By nature, one duty of a public relations practitioner is to assist journalists covering your utility in any possible to make sure their story is fair and accurate.

That’s even more important than ever today, given the state of American journalism. The days of seasoned professional are long gone.

In the three-plus years I’ve been at my current job, my reporting staff has consisted mostly of people just out of college — in other words, they’re inexperienced. There have also been two way-past-their-prime reporters who should have retired and one 40ish reporter with assorted issues that made every story an adventure.

That’s probably a microcosm of reporting staffs across the country.

And that means your utility’s public relations department has its work cut out for it.

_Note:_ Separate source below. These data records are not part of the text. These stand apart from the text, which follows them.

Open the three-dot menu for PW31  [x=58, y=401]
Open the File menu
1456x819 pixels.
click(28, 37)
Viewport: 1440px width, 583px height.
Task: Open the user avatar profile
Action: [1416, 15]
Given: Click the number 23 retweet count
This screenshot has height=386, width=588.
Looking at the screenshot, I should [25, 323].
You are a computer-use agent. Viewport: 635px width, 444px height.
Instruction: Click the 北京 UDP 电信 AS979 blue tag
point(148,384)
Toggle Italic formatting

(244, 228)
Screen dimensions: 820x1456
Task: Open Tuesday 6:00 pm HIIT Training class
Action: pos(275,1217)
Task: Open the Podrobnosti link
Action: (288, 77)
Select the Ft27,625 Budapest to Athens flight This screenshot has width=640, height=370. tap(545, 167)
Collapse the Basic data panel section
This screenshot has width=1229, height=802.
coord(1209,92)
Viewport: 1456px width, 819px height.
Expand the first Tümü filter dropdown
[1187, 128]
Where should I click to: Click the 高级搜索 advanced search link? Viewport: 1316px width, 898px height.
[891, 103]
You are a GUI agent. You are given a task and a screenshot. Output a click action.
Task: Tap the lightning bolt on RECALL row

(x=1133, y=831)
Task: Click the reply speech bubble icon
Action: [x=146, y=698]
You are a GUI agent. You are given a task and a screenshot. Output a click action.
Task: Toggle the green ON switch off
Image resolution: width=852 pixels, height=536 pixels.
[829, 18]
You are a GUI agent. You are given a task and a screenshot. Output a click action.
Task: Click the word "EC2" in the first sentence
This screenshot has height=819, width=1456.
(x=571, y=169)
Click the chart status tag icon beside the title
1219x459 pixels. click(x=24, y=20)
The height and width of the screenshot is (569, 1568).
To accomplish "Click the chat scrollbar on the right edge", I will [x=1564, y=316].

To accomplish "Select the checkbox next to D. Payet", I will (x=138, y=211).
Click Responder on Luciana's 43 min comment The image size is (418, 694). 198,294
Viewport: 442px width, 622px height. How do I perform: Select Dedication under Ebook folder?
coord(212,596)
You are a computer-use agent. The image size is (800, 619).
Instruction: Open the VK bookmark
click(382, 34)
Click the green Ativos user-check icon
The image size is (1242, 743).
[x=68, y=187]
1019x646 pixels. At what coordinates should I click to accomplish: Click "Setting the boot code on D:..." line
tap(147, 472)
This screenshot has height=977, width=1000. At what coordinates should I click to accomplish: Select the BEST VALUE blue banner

Outside of industry-specific trade publications, you’re probably going to be working with reporters who know little about energy or utilities — not to mention journalism itself. They may well have trouble with accuracy, fairness and understanding even relatively simple concepts. (To be fair, plenty of the young reporters end up being excellent professionals.)

I won’t even get into the issues you’ll face dealing with experienced, but hack reporters.

So, what can you do?

Your main goal is to minimize errors by providing as much information as possible in clear and concise language. Remember that your utility probably uses a lot of industry-specific jargon that will only serve to confuse reporters, so always speak and write in plain terms.

One tool you may consider compiling is a guide to your utility. It should include industry terms, company-specific information, details on how power is generated, a history of your utility and anything else you consider important, such as contact information.

You likely already have compiled all this information, whether it’s on your website or in printed materials, so it’s just a matter of putting it all in one document.

Printed versions of the guide should be a staple in your press kits, and prominently feature the electronic version in your website’s “newsroom.” Be sure to send a copy of the guide to any press members who calls you, especially if you’ve never worked with them before.

Once the guide is compiled, you’ll want to periodically update it.

Andy Gotlieb's picture

Thank Andy for the Post!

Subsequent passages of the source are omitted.